#### EXERCISE DETAILS
Report the count of lines in the records that contain "agent", without any added text.

#### EXERCISE MATERIAL
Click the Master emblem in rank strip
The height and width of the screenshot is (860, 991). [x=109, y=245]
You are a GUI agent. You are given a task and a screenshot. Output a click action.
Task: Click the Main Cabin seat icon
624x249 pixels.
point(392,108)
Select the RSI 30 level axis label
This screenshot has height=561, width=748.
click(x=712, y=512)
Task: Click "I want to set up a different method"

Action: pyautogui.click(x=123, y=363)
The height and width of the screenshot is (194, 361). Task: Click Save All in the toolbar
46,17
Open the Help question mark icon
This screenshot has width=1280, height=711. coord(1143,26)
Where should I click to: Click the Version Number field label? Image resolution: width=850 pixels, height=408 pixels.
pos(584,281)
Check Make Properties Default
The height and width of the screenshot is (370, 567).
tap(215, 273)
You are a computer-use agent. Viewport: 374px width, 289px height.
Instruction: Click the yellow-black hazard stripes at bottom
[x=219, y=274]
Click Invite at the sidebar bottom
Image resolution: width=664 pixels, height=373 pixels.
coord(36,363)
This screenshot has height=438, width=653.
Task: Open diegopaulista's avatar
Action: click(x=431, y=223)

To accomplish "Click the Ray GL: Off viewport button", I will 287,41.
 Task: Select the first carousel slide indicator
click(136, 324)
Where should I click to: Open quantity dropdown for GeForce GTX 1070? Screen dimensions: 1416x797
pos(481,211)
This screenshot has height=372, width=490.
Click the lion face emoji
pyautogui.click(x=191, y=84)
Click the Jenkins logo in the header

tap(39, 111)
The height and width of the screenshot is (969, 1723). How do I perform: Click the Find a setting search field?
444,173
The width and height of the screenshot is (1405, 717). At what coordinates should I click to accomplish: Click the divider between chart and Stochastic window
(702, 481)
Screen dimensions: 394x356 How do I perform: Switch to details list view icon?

#### ANSWER SPACE
2